• Material provided
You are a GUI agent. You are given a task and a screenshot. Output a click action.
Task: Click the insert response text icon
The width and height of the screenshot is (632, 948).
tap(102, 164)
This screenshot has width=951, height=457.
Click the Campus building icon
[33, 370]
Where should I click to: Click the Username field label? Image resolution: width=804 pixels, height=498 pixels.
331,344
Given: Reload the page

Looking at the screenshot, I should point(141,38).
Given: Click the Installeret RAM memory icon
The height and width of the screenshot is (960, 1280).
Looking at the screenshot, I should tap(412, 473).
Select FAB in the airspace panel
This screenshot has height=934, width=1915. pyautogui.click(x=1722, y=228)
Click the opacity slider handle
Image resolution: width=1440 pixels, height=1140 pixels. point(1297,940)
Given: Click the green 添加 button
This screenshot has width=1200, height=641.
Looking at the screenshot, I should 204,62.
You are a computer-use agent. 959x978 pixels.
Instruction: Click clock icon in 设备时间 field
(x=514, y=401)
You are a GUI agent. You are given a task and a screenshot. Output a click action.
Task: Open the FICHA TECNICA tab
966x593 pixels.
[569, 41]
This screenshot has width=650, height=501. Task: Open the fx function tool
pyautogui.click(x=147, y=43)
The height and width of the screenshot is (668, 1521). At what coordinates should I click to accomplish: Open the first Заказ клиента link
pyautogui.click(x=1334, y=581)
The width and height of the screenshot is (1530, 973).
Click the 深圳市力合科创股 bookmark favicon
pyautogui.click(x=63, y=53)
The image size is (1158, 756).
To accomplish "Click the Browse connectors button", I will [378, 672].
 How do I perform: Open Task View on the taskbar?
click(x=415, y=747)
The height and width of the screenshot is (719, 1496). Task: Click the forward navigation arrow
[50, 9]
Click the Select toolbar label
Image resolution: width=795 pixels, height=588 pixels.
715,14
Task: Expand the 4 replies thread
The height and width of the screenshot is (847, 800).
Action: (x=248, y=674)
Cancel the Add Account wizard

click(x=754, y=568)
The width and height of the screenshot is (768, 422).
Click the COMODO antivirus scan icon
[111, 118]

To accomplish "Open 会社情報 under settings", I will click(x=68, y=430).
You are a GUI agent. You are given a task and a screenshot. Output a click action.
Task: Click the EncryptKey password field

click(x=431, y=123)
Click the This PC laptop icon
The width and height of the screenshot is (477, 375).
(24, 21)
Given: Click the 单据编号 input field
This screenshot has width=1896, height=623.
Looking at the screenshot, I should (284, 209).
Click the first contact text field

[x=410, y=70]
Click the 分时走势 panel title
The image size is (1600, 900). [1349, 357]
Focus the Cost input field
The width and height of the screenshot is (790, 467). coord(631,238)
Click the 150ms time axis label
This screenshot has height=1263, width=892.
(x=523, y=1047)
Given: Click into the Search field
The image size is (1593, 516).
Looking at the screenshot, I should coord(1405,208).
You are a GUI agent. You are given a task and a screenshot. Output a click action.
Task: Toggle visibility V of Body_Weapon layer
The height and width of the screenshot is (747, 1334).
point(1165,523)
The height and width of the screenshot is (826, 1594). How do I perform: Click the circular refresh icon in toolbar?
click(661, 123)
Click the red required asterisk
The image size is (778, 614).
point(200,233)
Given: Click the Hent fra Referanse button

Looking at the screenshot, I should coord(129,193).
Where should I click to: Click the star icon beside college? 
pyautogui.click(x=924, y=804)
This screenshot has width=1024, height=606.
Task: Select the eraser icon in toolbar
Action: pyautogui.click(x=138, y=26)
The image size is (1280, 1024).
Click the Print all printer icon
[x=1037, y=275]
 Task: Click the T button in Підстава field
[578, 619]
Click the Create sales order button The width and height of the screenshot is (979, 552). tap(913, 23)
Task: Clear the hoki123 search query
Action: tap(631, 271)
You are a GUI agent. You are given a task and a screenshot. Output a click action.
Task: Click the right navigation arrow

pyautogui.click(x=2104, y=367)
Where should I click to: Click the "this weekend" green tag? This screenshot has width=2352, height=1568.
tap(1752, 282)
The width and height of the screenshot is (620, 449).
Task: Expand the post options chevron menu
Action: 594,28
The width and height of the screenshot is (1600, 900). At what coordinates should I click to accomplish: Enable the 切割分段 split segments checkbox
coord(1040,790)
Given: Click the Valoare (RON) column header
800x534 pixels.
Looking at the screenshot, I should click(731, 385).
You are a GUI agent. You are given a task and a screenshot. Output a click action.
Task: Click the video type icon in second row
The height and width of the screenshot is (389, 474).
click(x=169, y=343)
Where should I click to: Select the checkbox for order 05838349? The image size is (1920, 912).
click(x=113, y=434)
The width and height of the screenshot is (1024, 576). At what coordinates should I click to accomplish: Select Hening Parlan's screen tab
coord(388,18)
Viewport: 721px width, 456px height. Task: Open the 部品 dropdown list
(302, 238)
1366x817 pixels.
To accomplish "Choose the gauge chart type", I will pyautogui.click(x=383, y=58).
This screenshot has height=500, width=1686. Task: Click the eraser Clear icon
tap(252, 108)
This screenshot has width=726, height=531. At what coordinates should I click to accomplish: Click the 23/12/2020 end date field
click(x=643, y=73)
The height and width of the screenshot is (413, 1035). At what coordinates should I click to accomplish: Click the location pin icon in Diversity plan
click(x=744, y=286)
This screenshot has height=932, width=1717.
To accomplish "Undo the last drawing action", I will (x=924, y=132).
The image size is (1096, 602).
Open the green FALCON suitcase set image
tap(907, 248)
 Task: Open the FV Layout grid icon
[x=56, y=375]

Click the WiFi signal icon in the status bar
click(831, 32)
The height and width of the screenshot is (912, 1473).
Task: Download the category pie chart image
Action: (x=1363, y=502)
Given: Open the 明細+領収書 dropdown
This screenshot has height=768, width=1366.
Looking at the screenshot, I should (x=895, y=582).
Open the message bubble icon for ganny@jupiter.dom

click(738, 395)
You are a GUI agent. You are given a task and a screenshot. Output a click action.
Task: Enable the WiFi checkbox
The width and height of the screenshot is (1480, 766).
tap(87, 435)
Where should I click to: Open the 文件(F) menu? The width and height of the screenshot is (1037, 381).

• Exercise brief
Exactly as they stand, repeat all the records.

• Task output
You are a GUI agent. You are given a task and a screenshot. Output a click action.
Task: Click the insert response text icon
The width and height of the screenshot is (632, 948).
tap(102, 164)
This screenshot has width=951, height=457.
Click the Campus building icon
[33, 370]
Where should I click to: Click the Username field label? Image resolution: width=804 pixels, height=498 pixels.
331,344
Given: Reload the page

Looking at the screenshot, I should point(141,38).
Given: Click the Installeret RAM memory icon
The height and width of the screenshot is (960, 1280).
Looking at the screenshot, I should tap(412, 473).
Select FAB in the airspace panel
This screenshot has height=934, width=1915. pyautogui.click(x=1722, y=228)
Click the opacity slider handle
Image resolution: width=1440 pixels, height=1140 pixels. point(1297,940)
Given: Click the green 添加 button
This screenshot has width=1200, height=641.
Looking at the screenshot, I should 204,62.
You are a computer-use agent. 959x978 pixels.
Instruction: Click clock icon in 设备时间 field
(x=514, y=401)
You are a GUI agent. You are given a task and a screenshot. Output a click action.
Task: Open the FICHA TECNICA tab
966x593 pixels.
[569, 41]
This screenshot has width=650, height=501. Task: Open the fx function tool
pyautogui.click(x=147, y=43)
The height and width of the screenshot is (668, 1521). At what coordinates should I click to accomplish: Open the first Заказ клиента link
pyautogui.click(x=1334, y=581)
The width and height of the screenshot is (1530, 973).
Click the 深圳市力合科创股 bookmark favicon
pyautogui.click(x=63, y=53)
The image size is (1158, 756).
To accomplish "Click the Browse connectors button", I will [378, 672].
 How do I perform: Open Task View on the taskbar?
click(x=415, y=747)
The height and width of the screenshot is (719, 1496). Task: Click the forward navigation arrow
[50, 9]
Click the Select toolbar label
Image resolution: width=795 pixels, height=588 pixels.
715,14
Task: Expand the 4 replies thread
The height and width of the screenshot is (847, 800).
Action: (x=248, y=674)
Cancel the Add Account wizard

click(x=754, y=568)
The width and height of the screenshot is (768, 422).
Click the COMODO antivirus scan icon
[111, 118]

To accomplish "Open 会社情報 under settings", I will click(x=68, y=430).
You are a GUI agent. You are given a task and a screenshot. Output a click action.
Task: Click the EncryptKey password field

click(x=431, y=123)
Click the This PC laptop icon
The width and height of the screenshot is (477, 375).
(24, 21)
Given: Click the 单据编号 input field
This screenshot has width=1896, height=623.
Looking at the screenshot, I should (284, 209).
Click the first contact text field

[x=410, y=70]
Click the 分时走势 panel title
The image size is (1600, 900). [1349, 357]
Focus the Cost input field
The width and height of the screenshot is (790, 467). coord(631,238)
Click the 150ms time axis label
This screenshot has height=1263, width=892.
(x=523, y=1047)
Given: Click into the Search field
The image size is (1593, 516).
Looking at the screenshot, I should coord(1405,208).
You are a GUI agent. You are given a task and a screenshot. Output a click action.
Task: Toggle visibility V of Body_Weapon layer
The height and width of the screenshot is (747, 1334).
point(1165,523)
The height and width of the screenshot is (826, 1594). How do I perform: Click the circular refresh icon in toolbar?
click(661, 123)
Click the red required asterisk
The image size is (778, 614).
point(200,233)
Given: Click the Hent fra Referanse button

Looking at the screenshot, I should coord(129,193).
Where should I click to: Click the star icon beside college? 
pyautogui.click(x=924, y=804)
This screenshot has width=1024, height=606.
Task: Select the eraser icon in toolbar
Action: pyautogui.click(x=138, y=26)
The image size is (1280, 1024).
Click the Print all printer icon
[x=1037, y=275]
 Task: Click the T button in Підстава field
[578, 619]
Click the Create sales order button The width and height of the screenshot is (979, 552). tap(913, 23)
Task: Clear the hoki123 search query
Action: tap(631, 271)
You are a GUI agent. You are given a task and a screenshot. Output a click action.
Task: Click the right navigation arrow

pyautogui.click(x=2104, y=367)
Where should I click to: Click the "this weekend" green tag? This screenshot has width=2352, height=1568.
tap(1752, 282)
The width and height of the screenshot is (620, 449).
Task: Expand the post options chevron menu
Action: 594,28
The width and height of the screenshot is (1600, 900). At what coordinates should I click to accomplish: Enable the 切割分段 split segments checkbox
coord(1040,790)
Given: Click the Valoare (RON) column header
800x534 pixels.
Looking at the screenshot, I should click(731, 385).
You are a GUI agent. You are given a task and a screenshot. Output a click action.
Task: Click the video type icon in second row
The height and width of the screenshot is (389, 474).
click(x=169, y=343)
Where should I click to: Select the checkbox for order 05838349? The image size is (1920, 912).
click(x=113, y=434)
The width and height of the screenshot is (1024, 576). At what coordinates should I click to accomplish: Select Hening Parlan's screen tab
coord(388,18)
Viewport: 721px width, 456px height. Task: Open the 部品 dropdown list
(302, 238)
1366x817 pixels.
To accomplish "Choose the gauge chart type", I will pyautogui.click(x=383, y=58).
This screenshot has height=500, width=1686. Task: Click the eraser Clear icon
tap(252, 108)
This screenshot has width=726, height=531. At what coordinates should I click to accomplish: Click the 23/12/2020 end date field
click(x=643, y=73)
The height and width of the screenshot is (413, 1035). At what coordinates should I click to accomplish: Click the location pin icon in Diversity plan
click(x=744, y=286)
This screenshot has height=932, width=1717.
To accomplish "Undo the last drawing action", I will (x=924, y=132).
The image size is (1096, 602).
Open the green FALCON suitcase set image
tap(907, 248)
 Task: Open the FV Layout grid icon
[x=56, y=375]

Click the WiFi signal icon in the status bar
click(831, 32)
The height and width of the screenshot is (912, 1473).
Task: Download the category pie chart image
Action: (x=1363, y=502)
Given: Open the 明細+領収書 dropdown
This screenshot has height=768, width=1366.
Looking at the screenshot, I should (x=895, y=582).
Open the message bubble icon for ganny@jupiter.dom

click(738, 395)
You are a GUI agent. You are given a task and a screenshot. Output a click action.
Task: Enable the WiFi checkbox
The width and height of the screenshot is (1480, 766).
tap(87, 435)
Where should I click to: Open the 文件(F) menu? The width and height of the screenshot is (1037, 381).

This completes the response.